Segment Open

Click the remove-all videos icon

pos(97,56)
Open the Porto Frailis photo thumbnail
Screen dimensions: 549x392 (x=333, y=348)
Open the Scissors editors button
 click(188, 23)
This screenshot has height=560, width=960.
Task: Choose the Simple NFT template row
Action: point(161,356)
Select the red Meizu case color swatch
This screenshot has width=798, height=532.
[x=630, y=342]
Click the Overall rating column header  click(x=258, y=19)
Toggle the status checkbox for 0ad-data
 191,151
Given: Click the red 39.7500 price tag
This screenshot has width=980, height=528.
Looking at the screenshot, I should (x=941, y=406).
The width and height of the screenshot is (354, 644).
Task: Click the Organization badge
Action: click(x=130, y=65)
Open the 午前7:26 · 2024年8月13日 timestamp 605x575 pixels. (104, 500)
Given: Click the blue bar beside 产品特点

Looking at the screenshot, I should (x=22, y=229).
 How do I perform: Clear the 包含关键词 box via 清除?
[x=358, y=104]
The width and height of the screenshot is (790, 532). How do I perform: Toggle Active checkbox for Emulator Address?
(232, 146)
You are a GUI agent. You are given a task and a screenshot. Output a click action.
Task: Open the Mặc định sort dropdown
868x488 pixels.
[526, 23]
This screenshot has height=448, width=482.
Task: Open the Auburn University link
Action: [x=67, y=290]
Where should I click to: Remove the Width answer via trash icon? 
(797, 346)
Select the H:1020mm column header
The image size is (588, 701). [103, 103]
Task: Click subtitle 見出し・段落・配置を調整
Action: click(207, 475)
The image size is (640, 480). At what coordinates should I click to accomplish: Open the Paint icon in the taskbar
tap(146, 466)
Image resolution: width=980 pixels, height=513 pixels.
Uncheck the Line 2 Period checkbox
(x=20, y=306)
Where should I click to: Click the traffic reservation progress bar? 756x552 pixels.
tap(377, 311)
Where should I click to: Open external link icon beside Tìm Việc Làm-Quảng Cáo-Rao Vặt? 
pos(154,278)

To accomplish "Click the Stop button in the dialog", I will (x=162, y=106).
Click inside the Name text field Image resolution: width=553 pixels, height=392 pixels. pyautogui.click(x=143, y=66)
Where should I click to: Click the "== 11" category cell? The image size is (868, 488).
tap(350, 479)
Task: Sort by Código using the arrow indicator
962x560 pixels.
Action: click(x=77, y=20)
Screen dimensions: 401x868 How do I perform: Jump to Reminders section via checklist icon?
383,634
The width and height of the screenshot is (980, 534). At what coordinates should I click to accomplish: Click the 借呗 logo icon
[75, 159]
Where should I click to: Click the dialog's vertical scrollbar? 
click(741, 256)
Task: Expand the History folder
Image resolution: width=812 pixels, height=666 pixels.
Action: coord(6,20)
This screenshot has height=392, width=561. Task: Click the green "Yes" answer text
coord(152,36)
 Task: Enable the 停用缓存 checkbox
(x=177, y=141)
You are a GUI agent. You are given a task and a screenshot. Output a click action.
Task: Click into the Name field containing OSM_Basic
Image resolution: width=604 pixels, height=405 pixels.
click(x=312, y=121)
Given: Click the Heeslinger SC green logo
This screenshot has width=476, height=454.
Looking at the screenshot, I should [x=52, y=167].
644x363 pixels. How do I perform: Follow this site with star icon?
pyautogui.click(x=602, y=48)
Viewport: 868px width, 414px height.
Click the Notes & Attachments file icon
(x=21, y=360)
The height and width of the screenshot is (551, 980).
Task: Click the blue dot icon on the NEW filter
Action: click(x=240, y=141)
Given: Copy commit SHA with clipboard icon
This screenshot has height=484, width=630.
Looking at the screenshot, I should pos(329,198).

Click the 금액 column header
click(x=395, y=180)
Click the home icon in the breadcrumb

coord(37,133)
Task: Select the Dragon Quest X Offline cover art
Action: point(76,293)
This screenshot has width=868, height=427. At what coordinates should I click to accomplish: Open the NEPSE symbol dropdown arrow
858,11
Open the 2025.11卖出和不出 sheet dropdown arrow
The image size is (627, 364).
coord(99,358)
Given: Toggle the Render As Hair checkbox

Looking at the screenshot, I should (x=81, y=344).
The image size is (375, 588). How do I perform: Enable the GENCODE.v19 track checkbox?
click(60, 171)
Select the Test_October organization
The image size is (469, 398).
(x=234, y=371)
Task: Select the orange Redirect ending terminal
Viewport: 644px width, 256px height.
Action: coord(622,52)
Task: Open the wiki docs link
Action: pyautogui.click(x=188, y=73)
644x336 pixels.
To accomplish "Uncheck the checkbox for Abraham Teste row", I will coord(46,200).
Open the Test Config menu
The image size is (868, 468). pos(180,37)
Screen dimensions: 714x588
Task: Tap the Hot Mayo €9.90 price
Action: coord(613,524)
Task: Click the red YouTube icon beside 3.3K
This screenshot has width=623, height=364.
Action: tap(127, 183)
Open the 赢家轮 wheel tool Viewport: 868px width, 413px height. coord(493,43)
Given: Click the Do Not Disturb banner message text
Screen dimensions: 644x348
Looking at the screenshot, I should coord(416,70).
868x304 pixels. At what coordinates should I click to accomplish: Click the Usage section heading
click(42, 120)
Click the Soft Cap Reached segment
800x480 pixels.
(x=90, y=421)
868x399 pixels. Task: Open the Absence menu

Segment Closed

* **Instructions to follow**: Only lines that contain the string "Name" count; pick each one out of the records and copy it.

* **Exercise response**:
Click inside the Name text field Image resolution: width=553 pixels, height=392 pixels. pyautogui.click(x=143, y=66)
Task: Click into the Name field containing OSM_Basic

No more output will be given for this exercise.